Africa: Why Investing in Africa’s Youthful Population Can No Longer Wait

BUNMI MAKINWA, Director of the United Nations Population Fund – Africa, argues that “we need to recognise that the demographic dividend is no guarantee, and neither will it occur by itself. This is an opportunity that must be harnessed now for great gains in the future.”


The African Union’s ministers in charge of youth have underscored the need to harness the potential of the youthful population on the continent for its transformation. At the end of their two-day Conference in Addis Abba (12-14 Sept 2012), they tasked the AU Commission and the Economic Commission for Africa to identify policy recommendations for African governments in order to adequately address the challenges of young people.

This is a welcome development, and it’s heart-warming news.

Africa’s youth bulge

The notion of a demographic transition resulting in a youth bulge in Africa has been evident in the last 10 years. But it is gratifying that this is beginning to receive some attention among various policy makers on the continent. Ultimately, it should be the central focus of development strategy at the regional and national levels.
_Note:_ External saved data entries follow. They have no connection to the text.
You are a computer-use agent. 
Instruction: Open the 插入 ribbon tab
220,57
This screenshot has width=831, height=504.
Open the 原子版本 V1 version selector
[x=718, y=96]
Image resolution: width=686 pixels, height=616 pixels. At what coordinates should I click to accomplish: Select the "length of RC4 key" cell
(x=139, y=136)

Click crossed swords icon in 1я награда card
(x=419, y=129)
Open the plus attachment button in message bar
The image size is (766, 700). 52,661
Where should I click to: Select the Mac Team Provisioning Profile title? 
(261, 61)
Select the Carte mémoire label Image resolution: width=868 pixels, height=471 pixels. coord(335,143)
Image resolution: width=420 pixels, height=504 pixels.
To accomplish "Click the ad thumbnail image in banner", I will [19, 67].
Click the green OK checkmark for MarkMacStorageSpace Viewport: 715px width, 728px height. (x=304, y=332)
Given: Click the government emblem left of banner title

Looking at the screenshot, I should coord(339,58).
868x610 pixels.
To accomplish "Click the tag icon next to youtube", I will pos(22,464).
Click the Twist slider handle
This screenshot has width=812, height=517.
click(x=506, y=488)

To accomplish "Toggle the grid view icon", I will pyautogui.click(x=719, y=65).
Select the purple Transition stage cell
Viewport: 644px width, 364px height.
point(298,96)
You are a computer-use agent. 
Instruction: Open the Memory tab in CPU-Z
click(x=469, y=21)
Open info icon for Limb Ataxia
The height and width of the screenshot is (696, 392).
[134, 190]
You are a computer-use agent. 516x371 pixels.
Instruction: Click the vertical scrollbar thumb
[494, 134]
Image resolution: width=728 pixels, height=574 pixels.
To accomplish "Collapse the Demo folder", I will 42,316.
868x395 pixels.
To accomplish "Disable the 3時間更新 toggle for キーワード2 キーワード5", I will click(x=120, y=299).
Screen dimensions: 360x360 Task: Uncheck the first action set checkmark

Currently, Africa is the most youthful continent in the world. At least 35 per cent of its more than one billion population is between the ages of 15 and 35. Experts estimate this could double by 2045.

In 2010 young people aged 15-24 years accounted for slightly more than 20 per cent of the total African population. In East and Southern Africa specifically, those aged between 10 and 24 years make up 32 per cent of the population of 125 million.